There is a potential here for mass delusion, akin to Nero fiddling while Rome burned, as though we were capable of being transfixed and lulled by the hypnotic and anodyne screen, while the world around us goes up in flames.
What scope is there for wonder in a digital age that would deny the mystery of transcendence, or for empathy in a virtual world that would confine us to our screens and an ersatz community, or for true freedom in a digital world that would tempt us away from life and engagement through escape into fantasy and image—into the relativism of solipsistic ‘selfies’ and the reductivism of ‘twittered soundbites’? There is a potential here for mass delusion, akin to Nero fiddling while Rome burned, as though we were capable of being transfixed and lulled by the hypnotic and anodyne screen, while the world around us goes up in flames.
Yet this is not a complaint about the Internet. Rather it is a cautionary note about the potential for human indiscipline and the lack of spiritual awareness, particularly in the parlous conditions of our times. The Internet itself is a tool that continues to be, and has the potential to be, of great service to humanity. But to what end? And how? Its virtuality cannot be a substitute for reality, either of the Spirit or the theophany that it manifests, any more than online connections, while offering us the possibility of connectivity, can be a substitute for real community.

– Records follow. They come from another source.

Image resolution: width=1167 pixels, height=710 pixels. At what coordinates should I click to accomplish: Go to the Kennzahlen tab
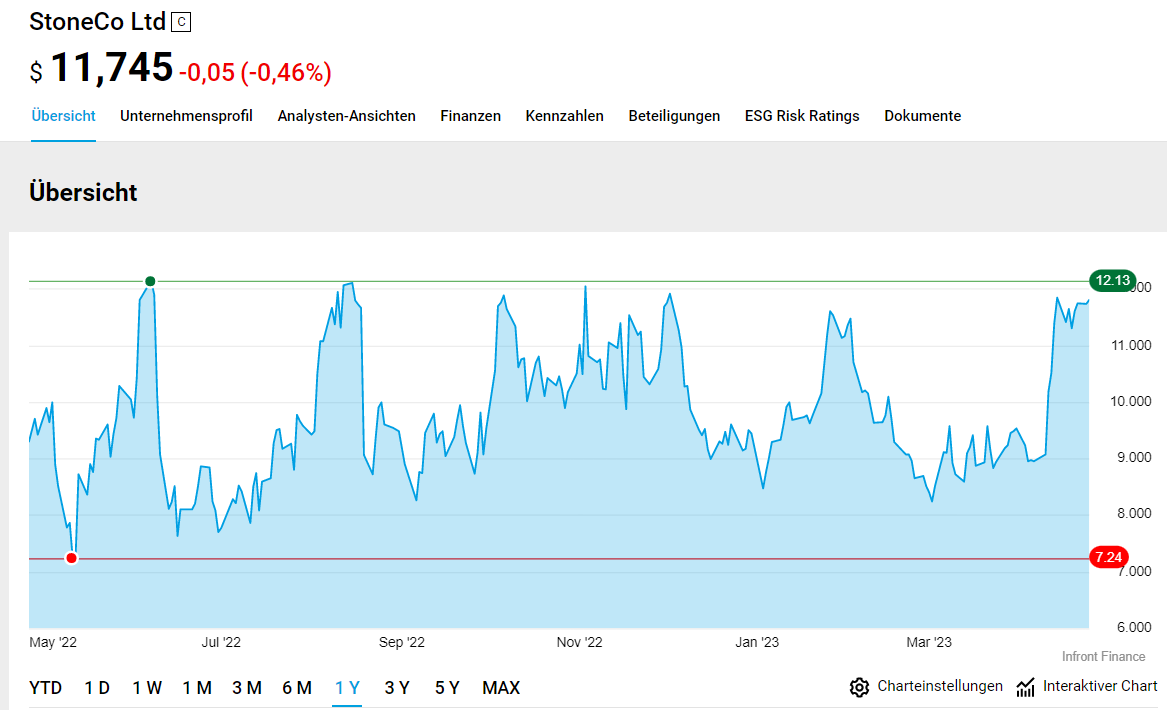click(565, 116)
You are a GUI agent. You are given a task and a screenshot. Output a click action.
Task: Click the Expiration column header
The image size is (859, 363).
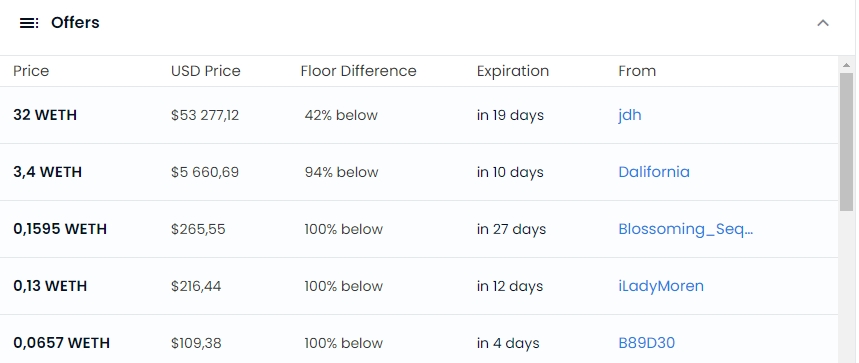coord(512,71)
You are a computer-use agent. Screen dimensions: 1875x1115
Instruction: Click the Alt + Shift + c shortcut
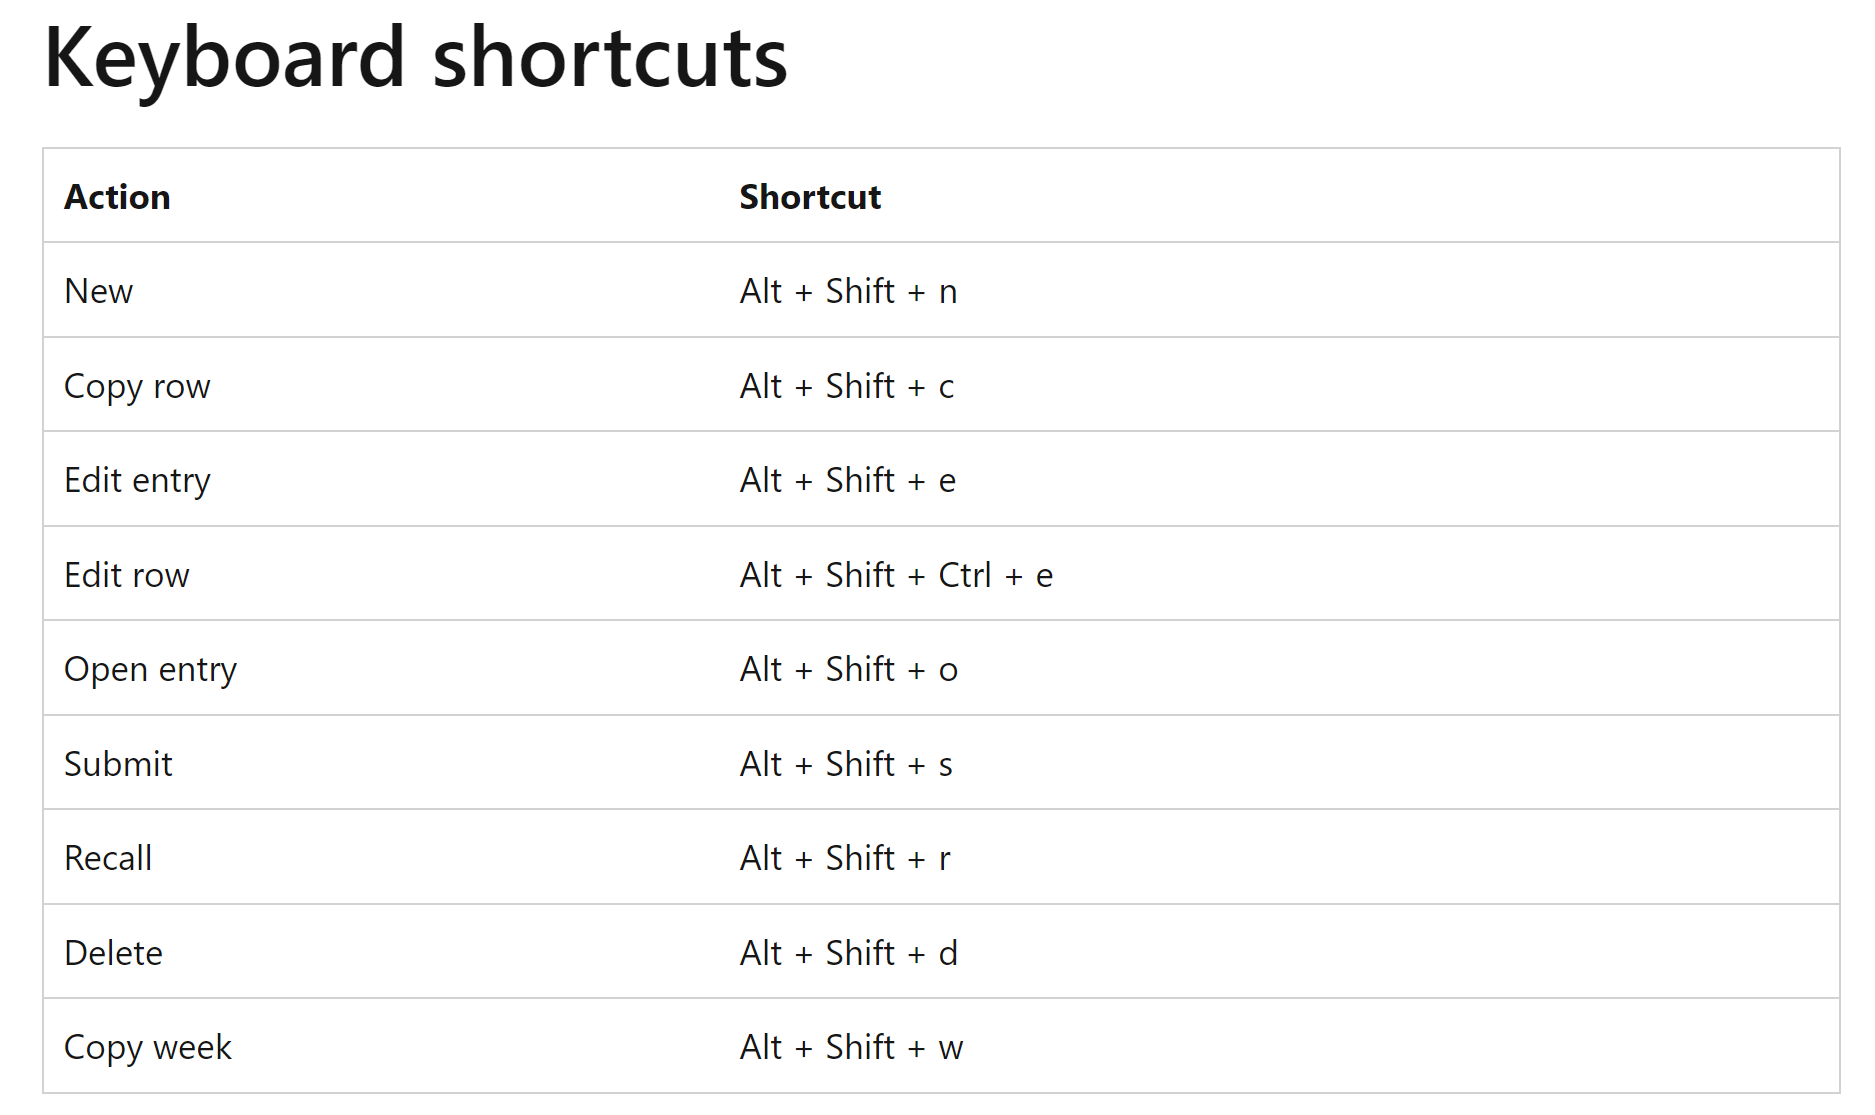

The Internet is not a ‘Real Presence’ in any metaphysical sense, just as the soul is no mere ‘avatar’ but rather is an aspect of the Spirit.
There is a particular need for reticence in the digital age because of the Internet’s potential to enchant the soul, to lure it into its virtual vortices, away from the Spirit like the serpent in the Garden. The ubiquity of digital technology has opened up many possibilities to humanity, and while these are capable of being placed in service for the benefit of creation, it is also wise to be wary—to be aware that the powers of technology will inevitably tend to corrupt and corrode the undisciplined soul, especially in an age that has pitted the ‘Spirit of the Age’ against the Spirit itself.